━━ EXTRACTED RECORDS

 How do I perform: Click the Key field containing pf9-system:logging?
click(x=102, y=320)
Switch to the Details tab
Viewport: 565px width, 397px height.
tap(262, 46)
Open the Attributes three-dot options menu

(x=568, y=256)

━━━━

* [INSTRUCTION]
Can you update the records above by changing "field" to "box" and leaving everything else unchanged?

* [EXERCISE RESPONSE]
 How do I perform: Click the Key box containing pf9-system:logging?
click(x=102, y=320)
Switch to the Details tab
Viewport: 565px width, 397px height.
tap(262, 46)
Open the Attributes three-dot options menu

(x=568, y=256)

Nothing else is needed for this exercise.